WESTPORT, Conn. (Dow Jones)--A top Federal Reserve official acknowledged Thursday that ultra easy monetary policy creates problems for savers, but countered that such policy is necessary to get the economy back on track.
"Critics of the Federal Reserve's accommodative monetary policy are correct that the low level of interest rates represents a strain on households who rely on income from interest-bearing assets," Federal Reserve governor Sarah Bloom Raskin said. But she also said this burden needs to be seen in its proper perspective, as "less than 7% of total household assets are directly held in transaction accounts, certificates of deposit, savings bonds, and bonds."
Instead, the vast majority of household wealth resides with stocks, real estate, company ownership and other forms that can benefit from Fed policies that seek to spur growth with very low interest rates, the official said.
"For these other types of assets, rates of return depend primarily on the strength of the economy and how fast the economy is growing," Raskin said. "These returns should be supported, over time, by the accommodative monetary policy that we have in place," she said.
The official also observed that as "the Federal Reserve aims to keep inflation low and stable over time," savers can be confident their holdings won't be eroded by a rising price environment.

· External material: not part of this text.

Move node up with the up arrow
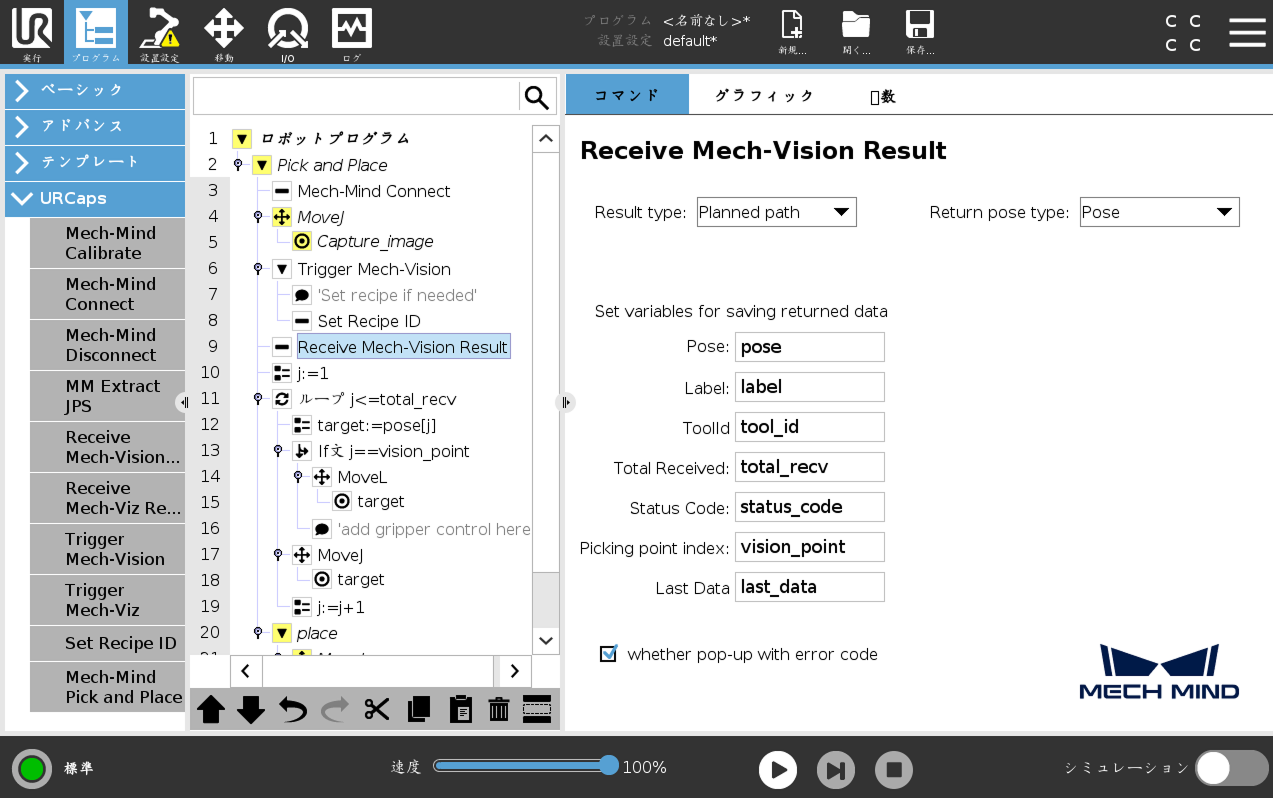The height and width of the screenshot is (798, 1273). [211, 710]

Raskin's comments came from the text of a speech that was prepared for delivery before a local group in Connecticut, where she was to speak from the pulpit of the Unitarian Church in Westport. She gave her address as central bank chairman Ben Bernanke was to face a second day of congressional testimony, this time before the Senate.
In his appearance before the House of Representatives on Wednesday, Bernanke acknowledged improvements in the economy, while noting the pace of the recovery is likely to remain modest. The Fed leader kept alive the chance the Fed could provide additional monetary policy stimulus for the economy, while doing nothing to suggest such action was imminent.
Financial market participants have marked down the odds that the Fed will in fact expand its efforts to spur better rates of growth this year in light of a host of economic data that has collectively shown improvement. Of particular note, labor markets look like they are finally showing sustained rates of growth, although given the number of jobs lost over the course of the financial crisis, it will take a considerable amount of time to get unemployment down to pre-crisis levels.
Raskin echoed the chairman in her assessment of the economy. "The pace of expansion is likely to remain modest over coming quarters," the official said, amid a "depressed housing market" joined with "small real income gains, and the probability of continued fiscal restraint."
"Of late, we have had some relatively encouraging economic news," Raskin said, although she added "the headwinds that have been restraining the expansion for some time have been easing, at best, only gradually."
Raskin described credit conditions as "tight" and said "the run-up in gasoline prices we are currently experiencing will presumably reduce household purchasing power in coming months."
Whether rising gas prices translate into inflation "depends critically on the evolution of inflation expectations," Raskin said. She explained "if, as I expect, inflation expectations remain stable in response to the recent run-up in gasoline prices, their influence on overall inflation should be limited as well."
In her speech, Raskin also noted that it will be a long time before the Fed starts shrinking its balance sheet. "Assuming that the [Federal Open Market Committee] follows the plans that we outlined in June 2011 for winding down the Federal Reserve's balance sheet, any initial sales of our securities holdings presumably would not begin until 2015, sometime after the first increase in the target federal funds rate," Raskin said.